Most people feel, a couple should have compatibility, chemistry, love, understanding, similar traditions, passions or interests, respect for each other and the list goes on.
My experience is marriage works if two people can be friends with each other, who can lift each other from the ground, who can stand the test of time and patience, who are equal and can trust each other with their decisions and encourage or gently help them look into their actions.
Marriage can be kept alive if and only if both the partners are willing to upgrade and find each other to be their home. Upgrade is a process, respect the process and have patience with the time it takes, believe in the outcome and accept its the best outcome for both irrespective of whether its what they wanted or not.
The process of upgrade is not the same for everyone nor the timeframe it takes, but the result of the upgrade can be for the best interest of not only two of them but for the larger families which are interconnected.
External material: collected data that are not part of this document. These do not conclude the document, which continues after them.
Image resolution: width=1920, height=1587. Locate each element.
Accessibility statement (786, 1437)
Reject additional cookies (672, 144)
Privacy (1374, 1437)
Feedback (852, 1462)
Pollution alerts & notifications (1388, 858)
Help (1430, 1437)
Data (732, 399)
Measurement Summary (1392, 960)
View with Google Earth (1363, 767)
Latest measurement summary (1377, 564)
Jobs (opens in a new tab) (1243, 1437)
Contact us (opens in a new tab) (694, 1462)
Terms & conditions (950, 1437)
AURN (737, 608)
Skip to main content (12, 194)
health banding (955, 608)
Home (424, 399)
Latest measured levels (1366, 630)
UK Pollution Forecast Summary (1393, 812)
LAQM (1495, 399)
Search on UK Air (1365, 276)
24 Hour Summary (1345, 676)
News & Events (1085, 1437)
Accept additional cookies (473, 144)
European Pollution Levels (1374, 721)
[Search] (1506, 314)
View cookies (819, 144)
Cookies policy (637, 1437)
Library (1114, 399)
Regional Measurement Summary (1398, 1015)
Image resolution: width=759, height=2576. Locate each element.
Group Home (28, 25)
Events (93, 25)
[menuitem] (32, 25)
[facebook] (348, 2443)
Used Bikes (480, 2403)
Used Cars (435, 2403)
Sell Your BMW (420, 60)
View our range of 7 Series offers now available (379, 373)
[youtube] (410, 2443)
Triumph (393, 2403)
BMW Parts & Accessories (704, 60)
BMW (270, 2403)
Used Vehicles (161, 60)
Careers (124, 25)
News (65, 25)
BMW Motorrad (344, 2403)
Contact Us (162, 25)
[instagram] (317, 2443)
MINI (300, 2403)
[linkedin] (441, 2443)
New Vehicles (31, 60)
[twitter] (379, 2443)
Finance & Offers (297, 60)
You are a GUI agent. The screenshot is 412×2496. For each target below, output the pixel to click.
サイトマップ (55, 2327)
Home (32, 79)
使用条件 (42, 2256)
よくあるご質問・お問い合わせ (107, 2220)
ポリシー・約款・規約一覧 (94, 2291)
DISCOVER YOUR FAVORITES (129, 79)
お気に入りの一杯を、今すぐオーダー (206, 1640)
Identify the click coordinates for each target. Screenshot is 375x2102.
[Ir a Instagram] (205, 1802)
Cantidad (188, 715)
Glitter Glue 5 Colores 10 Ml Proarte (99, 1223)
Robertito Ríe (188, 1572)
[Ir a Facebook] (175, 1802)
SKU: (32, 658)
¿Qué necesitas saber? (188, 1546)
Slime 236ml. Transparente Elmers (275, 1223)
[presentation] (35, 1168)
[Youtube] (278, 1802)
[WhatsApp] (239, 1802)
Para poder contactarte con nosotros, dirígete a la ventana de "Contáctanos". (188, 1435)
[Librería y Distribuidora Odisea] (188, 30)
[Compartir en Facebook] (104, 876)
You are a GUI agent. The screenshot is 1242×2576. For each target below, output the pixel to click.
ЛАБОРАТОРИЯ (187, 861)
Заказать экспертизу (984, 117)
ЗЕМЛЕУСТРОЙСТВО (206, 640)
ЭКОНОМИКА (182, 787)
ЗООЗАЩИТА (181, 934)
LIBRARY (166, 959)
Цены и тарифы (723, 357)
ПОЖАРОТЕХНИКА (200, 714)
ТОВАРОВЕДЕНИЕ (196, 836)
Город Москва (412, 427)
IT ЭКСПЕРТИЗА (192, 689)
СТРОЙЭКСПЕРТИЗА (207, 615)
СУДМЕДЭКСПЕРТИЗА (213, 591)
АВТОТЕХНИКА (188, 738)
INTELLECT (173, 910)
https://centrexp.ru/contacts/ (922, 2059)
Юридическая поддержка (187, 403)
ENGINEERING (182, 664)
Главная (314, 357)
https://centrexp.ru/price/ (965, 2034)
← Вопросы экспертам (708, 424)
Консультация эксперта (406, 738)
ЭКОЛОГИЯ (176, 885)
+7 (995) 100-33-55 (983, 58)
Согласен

Will everyone upgrade? Well, if they are open to upgrade. I felt and found that most people are scared of upgrade and that they will leave back the dear ones if they upgrade, I was one of them at a point in time. Everyone is given a wild card to upgrade at different time points in life. if a partner rejects the wild card with an intention of staying with the other and the other partner receives a wild card and decides to upgrade, thats when we see conflicts, imbalance in relationships. What happens after this event is either the couple will split because of incompatibility reasons and one of the them feels bitter about it which could be the one who chose not to upgrade, or both of them upgrade and feel like a new version of their self.
What happens when one of them upgrades and the other runs to catch up, lets say they do catch up, but feel disgusted to chase the other they may end up feeling bitter (or feeling happy) to have to caught up and if they dont catch up, they feel unvalued and rejected.
What happens when you find your newself? you may chose to walk away from the current relationship and chose a new one and doing this will be harmonious for both of them and a lot of them around. Or you may fall in love again with your current relationship and will stay in love high.
Compatibility is a continuous process. What fit 20 years ago wont fit today, whats fitting today, wont fit after 10 years. Upgrading is a deeply spiritual process. To go through all these permutations and combinations we need to have a solid foundation of friendship which helps retain the balance of our mind, heart and head and saves a lot of drama. If not one may feel that relationship survived but friendship died.
Dedicated to those couples who are still friends despite being married !!!